Copyright 1994 Newsday, Inc.  
Newsday (New York)
December 6, 1994, Tuesday, CITY EDITION

SECTION: BUSINESS; Pg. A33

LENGTH: 343 words

HEADLINE: Feds Probe National Laborers Union

BYLINE: By Kenneth C. Crowe. STAFF WRITER

BODY:
The first solid evidence that the U.S. Justice Department is building a possible national civil racketeering suit against the 500,000-member Laborers union recently emerged in documents filed in federal court in Manhattan.

The filing shows that Chicago-based Assistant U.S. Attorney Craig Oswald, Chicago FBI agent Ernest Luera and Washington, D.C.-based lawyer J. Kenneth Lowrie of the Justice Department's Organized Crime Section were present at the interrogation of Frank Lupo, an ex-New York union official now in prison. Oswald and Lowrie declined to comment.

Lupo, who is cooperating with the government, was being questioned on Aug. 9 by New York Assistant U.S. Attorney Allan Taffet about the pervasive corruption and mob presence in the New York Mason Tenders District Council, an affiliate of the Laborers. The district council represents about 6,000 workers who do some of the hardest and dirtiest work at construction sites across New York City and Long Island.
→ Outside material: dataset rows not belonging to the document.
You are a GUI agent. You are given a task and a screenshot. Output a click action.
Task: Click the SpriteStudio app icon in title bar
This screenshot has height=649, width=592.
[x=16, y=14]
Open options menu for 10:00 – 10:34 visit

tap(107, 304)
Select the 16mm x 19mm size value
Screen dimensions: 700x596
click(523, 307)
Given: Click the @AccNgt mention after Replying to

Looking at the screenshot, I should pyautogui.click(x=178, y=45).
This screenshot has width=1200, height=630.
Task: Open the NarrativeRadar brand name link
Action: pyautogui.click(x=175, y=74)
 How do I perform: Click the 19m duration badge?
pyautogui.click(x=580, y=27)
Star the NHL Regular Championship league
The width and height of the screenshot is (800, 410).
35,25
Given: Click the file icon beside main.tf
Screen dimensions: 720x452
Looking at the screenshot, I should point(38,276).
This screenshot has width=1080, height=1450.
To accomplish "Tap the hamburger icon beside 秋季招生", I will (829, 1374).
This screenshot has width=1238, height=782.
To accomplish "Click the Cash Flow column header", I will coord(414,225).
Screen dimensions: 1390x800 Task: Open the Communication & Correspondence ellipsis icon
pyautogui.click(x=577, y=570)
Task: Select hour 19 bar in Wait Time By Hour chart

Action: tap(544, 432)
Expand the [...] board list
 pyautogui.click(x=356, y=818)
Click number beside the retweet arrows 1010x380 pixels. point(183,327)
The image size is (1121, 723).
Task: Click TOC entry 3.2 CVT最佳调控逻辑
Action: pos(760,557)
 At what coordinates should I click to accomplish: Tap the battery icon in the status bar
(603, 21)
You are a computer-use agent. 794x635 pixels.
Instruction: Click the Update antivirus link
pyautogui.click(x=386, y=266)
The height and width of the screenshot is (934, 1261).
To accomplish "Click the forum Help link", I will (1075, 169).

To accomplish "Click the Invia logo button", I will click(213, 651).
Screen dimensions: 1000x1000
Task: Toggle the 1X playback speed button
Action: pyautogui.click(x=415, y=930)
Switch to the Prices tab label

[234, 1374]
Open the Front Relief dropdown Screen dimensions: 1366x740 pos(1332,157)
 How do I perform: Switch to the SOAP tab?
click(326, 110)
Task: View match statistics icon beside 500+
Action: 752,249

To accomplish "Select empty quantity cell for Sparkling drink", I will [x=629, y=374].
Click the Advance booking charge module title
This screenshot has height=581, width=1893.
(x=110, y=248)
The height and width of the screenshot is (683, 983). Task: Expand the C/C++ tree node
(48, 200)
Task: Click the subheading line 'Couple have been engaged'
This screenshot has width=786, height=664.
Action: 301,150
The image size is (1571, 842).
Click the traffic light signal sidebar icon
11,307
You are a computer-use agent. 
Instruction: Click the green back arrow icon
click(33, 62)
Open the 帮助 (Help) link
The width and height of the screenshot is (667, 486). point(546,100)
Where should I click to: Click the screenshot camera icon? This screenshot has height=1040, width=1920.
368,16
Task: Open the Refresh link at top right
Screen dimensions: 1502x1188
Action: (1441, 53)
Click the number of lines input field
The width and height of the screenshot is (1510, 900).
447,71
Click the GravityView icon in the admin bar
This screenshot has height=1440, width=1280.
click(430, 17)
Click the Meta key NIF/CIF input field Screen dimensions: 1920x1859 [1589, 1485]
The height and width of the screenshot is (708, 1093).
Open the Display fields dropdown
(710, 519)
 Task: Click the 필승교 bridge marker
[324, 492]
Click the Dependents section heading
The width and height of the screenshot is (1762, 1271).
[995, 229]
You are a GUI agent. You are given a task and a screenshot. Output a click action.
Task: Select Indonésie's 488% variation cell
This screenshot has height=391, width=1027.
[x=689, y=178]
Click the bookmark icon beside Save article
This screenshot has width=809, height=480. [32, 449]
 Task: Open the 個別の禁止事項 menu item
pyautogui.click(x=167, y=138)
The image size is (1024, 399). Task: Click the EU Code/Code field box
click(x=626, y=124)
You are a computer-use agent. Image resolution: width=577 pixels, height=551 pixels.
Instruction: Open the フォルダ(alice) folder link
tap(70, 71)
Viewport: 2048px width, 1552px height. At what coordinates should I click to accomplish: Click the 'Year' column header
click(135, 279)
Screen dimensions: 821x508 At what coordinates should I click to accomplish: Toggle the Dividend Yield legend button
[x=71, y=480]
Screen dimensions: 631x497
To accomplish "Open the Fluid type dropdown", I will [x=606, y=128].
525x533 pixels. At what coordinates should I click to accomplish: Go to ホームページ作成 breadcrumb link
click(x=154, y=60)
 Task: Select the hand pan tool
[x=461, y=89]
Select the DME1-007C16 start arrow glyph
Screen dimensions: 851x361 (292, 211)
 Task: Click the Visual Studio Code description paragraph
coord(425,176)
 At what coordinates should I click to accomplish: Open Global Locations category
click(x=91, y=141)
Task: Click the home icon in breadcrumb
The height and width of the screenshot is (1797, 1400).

For the past two years, law-enforcement sources and union dissidents have reported that Oswald and Luera were traveling the country, gathering information for a racketeering action against the Laborers International Union of North America that would be similar to the one brought against the Teamsters in 1988 - designed to cleanse the union of corruption and organized crime influences.

Several sources said draft complaints for a civil racketeering case against the Laborers had been forwarded from the U.S. Attorney's Office in Chicago to top Justice officials for review.

Laborers general president Arthur A. Coia recently told Newsday, "I can tell you that there has been no evidence presented to me that the Justice Department is investigating our international union." Coia has said that the union's reputation has been unjustly smeared by reports of its purported ties to organized crime.

In 1978, a confidential Justice Department report to the White House contended that the Chicago mob dominated the late Angelo Fosco, then general president of the Laborers.